The input ::
------------------------------------------------------------------------
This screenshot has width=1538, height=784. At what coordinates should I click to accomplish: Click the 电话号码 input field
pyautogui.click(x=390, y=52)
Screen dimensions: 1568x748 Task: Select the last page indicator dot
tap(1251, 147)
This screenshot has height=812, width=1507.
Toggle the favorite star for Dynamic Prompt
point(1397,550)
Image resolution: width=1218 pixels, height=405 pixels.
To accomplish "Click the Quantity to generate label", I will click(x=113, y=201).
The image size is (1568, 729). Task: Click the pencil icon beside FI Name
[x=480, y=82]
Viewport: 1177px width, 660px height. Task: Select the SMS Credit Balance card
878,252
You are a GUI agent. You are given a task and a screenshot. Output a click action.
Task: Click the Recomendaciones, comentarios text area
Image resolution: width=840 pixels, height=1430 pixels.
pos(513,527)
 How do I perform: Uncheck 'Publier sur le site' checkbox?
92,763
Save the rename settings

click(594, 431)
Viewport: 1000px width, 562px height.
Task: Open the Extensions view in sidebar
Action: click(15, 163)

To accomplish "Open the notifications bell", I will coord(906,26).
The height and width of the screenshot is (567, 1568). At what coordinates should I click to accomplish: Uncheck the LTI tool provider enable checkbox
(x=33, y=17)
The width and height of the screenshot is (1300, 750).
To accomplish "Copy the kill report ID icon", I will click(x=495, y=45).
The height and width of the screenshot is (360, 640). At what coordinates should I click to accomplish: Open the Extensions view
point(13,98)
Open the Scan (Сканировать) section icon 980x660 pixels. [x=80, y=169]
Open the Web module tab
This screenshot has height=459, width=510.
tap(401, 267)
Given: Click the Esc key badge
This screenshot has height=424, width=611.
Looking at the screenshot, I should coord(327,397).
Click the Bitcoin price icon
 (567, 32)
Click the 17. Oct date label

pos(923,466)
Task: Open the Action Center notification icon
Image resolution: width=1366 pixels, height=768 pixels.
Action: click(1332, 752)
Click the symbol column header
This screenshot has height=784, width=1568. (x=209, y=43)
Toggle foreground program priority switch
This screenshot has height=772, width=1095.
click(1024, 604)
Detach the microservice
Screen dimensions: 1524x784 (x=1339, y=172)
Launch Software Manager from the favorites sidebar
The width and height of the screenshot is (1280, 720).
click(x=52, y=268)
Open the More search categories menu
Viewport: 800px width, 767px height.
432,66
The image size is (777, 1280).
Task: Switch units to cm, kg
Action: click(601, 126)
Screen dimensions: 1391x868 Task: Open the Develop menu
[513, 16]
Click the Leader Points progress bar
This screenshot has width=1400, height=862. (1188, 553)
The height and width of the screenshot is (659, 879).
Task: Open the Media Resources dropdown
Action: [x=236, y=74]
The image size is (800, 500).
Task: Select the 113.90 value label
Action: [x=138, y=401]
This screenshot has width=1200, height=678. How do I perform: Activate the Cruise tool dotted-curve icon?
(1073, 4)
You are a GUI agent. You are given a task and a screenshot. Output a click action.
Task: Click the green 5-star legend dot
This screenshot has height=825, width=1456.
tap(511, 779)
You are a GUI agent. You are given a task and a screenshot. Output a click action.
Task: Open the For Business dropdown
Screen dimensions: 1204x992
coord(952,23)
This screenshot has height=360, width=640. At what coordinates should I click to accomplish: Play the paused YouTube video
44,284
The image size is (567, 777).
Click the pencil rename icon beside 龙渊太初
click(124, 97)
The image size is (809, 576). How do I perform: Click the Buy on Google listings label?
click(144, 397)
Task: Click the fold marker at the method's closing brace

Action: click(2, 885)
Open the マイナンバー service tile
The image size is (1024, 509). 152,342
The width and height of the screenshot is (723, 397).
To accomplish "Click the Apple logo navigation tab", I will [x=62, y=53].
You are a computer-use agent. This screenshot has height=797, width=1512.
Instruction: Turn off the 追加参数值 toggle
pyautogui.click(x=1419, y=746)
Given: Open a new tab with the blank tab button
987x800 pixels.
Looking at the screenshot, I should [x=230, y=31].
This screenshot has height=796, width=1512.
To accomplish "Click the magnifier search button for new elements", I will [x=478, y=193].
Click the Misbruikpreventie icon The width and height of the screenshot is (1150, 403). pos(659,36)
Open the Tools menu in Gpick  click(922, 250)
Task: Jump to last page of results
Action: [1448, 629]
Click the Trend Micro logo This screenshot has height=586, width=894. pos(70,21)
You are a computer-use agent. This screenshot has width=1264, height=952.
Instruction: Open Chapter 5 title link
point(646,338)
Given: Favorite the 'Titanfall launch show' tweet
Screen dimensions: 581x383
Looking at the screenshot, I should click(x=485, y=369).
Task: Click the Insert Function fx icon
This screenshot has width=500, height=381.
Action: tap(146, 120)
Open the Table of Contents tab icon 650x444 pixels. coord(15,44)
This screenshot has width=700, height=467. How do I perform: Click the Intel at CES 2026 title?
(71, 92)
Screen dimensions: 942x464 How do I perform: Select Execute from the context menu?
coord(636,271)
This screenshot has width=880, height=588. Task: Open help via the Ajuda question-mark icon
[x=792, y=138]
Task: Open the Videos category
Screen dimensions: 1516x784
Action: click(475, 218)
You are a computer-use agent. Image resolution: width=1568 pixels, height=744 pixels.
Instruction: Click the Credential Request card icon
------------------------------------------------------------------------
Exercise prompt ::
Copy out everything from the row line containing "Screen dimensions: 942x464" down to the end of the rows, and increase each coordinate in the answers by 140.

Solution for this exercise ::
Screen dimensions: 942x464 How do I perform: Select Execute from the context menu?
coord(776,411)
This screenshot has width=880, height=588. Task: Open help via the Ajuda question-mark icon
[x=932, y=278]
Task: Open the Videos category
Screen dimensions: 1516x784
Action: click(615, 358)
You are a computer-use agent. Image resolution: width=1568 pixels, height=744 pixels.
Instruction: Click the Credential Request card icon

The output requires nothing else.